Why is cudaMalloc giving me an error when I know there is sufficient memory space?

Question

I have a Tesla C2070 that is supposed to have 5636554752 bytes of memory.

However, this gives me an error:

int *buf_d = NULL;

err = cudaMalloc((void **)&buf_d, 1000000000*sizeof(int));

if( err != cudaSuccess)
{
     printf("CUDA error: %s\n", cudaGetErrorString(err));
     return EXIT_ERROR;
}

How is this possible? Does this have something to do with the maximum memory pitch? Here are the GPU's specs:

Device 0: "Tesla C2070" 
CUDA Driver Version:    3.20 
CUDA Runtime Version:   3.20 
CUDA Capability Major/Minor version number: 2.0 
Total amount of global memory:  5636554752 bytes 
Multiprocessors x Cores/MP = Cores: 14 (MP) x 32 (Cores/MP) = 448 (Cores) 
Total amount of constant memory:    65536 bytes Total amount of shared memory per block:    49152 bytes Total number of registers available per block: 32768 Warp size: 32 
Maximum number of threads per block:    1024 
Maximum sizes of each dimension of a block: 1024 x 1024 x 64 
Maximum sizes of each dimension of a grid:  65535 x 65535 x 1
Maximum memory pitch: 2147483647 bytes

As for the machine I'm running on, it has 24 Intel® Xeon® Processor X565, with the Linux distribution Rocks 5.4 (Maverick).

Any ideas? Thanks!

Answer 1

The basic problem is in your question title - you don't actually know that you have sufficient memory, you are assuming you do. The runtime API includes the cudaMemGetInfo function which will return how much free memory there is on the device. When a context is established on a device, the driver must reserved space for device code, local memory for each thread, fifo buffers for printf support, stack for each thread, and heap for in-kernel malloc/new calls (see this answer for further details). All of this can consume rather a lot of memory, leaving you with much less than the maximum avialable memory after ECC reservations you are assuming to be available to your code. The API also includes cudaDeviceGetLimit which you can use to query the amounts of memory that on device runtime support is consuming. There is also a companion call cudaDeviceSetLimit which can allow you to change the amount of memory each component of runtime support will reserve.
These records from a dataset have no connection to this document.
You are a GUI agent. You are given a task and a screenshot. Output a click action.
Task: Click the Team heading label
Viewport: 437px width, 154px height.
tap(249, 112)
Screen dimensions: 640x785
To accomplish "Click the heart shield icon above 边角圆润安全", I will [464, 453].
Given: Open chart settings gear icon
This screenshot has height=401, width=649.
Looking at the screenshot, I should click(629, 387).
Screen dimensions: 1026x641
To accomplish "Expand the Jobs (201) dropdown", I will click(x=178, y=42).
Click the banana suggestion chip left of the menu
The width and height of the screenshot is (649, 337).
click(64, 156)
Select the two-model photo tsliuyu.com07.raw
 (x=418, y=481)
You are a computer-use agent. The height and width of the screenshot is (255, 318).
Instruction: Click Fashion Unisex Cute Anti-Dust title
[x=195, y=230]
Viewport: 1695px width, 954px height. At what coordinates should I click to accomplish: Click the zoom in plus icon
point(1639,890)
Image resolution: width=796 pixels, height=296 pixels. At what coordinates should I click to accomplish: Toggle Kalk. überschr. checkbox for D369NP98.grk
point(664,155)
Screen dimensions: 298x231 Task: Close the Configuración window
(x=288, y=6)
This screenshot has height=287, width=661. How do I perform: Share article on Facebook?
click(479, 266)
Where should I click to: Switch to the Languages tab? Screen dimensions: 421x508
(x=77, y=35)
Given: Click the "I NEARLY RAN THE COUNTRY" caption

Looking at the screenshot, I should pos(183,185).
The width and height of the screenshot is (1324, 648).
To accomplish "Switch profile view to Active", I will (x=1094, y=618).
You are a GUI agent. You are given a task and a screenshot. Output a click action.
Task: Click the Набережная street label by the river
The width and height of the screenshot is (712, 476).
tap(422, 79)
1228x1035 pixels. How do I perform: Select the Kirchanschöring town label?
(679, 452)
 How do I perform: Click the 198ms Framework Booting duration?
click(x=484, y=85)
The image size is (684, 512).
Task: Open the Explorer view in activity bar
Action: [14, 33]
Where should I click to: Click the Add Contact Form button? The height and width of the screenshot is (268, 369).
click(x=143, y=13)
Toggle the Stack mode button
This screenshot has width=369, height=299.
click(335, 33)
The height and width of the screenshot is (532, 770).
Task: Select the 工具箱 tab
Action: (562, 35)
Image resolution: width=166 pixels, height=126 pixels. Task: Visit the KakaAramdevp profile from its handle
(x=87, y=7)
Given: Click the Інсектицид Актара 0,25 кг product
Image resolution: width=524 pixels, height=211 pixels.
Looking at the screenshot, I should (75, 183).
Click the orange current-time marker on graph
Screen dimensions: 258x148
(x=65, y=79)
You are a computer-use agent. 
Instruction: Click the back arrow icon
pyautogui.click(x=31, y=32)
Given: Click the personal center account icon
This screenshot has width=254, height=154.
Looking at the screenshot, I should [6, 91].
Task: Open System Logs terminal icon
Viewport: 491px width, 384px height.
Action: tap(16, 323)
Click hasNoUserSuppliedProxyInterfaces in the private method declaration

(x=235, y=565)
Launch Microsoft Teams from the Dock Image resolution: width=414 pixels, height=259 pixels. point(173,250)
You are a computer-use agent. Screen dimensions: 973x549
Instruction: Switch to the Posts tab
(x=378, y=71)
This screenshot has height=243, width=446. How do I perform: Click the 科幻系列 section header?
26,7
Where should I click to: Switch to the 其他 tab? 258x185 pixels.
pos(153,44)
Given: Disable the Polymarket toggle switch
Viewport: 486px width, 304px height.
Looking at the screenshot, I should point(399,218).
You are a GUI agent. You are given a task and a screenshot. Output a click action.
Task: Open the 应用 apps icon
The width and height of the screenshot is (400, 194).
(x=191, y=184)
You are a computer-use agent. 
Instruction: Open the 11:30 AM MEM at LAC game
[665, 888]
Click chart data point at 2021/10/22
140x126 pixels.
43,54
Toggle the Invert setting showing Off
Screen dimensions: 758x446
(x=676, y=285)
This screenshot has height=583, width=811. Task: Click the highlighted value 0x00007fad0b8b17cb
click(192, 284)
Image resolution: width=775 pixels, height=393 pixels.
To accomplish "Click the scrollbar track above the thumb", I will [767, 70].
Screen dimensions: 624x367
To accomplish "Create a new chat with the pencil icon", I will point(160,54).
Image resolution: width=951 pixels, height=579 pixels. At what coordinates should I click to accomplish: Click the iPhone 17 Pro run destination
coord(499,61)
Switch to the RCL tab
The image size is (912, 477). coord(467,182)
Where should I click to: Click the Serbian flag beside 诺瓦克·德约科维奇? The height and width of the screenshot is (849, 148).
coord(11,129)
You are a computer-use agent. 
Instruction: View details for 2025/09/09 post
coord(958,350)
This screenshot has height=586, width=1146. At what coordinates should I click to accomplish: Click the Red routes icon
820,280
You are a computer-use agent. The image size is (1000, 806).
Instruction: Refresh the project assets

Even after you tuned the runtime memory footprint to your tastes and have the actual free memory value from the driver, there is still page size granularity and fragmentation considerations to contend with. Rarely is it possible to allocate every byte of what the API will report as free. Usually, I would do something like this when the objective is to try and allocate every available byte on the card:

const size_t Mb = 1<<20; // Assuming a 1Mb page size here

size_t available, total;
cudaMemGetInfo(&available, &total);

int *buf_d = 0; 
size_t nwords = total / sizeof(int);
size_t words_per_Mb = Mb / sizeof(int);

while(cudaMalloc((void**)&buf_d,  nwords * sizeof(int)) == cudaErrorMemoryAllocation)
{
    nwords -= words_per_Mb;
    if( nwords  < words_per_Mb)
    {
        // signal no free memory
        break;
    }
}

// leaves int buf_d[nwords] on the device or signals no free memory

(note never been near a compiler, only safe on CUDA 3 or later). It is implicitly assumed that none of the obvious sources of problems with big allocations apply here (32 bit host operating system, WDDM windows platform without TCC mode enabled, older known driver issues).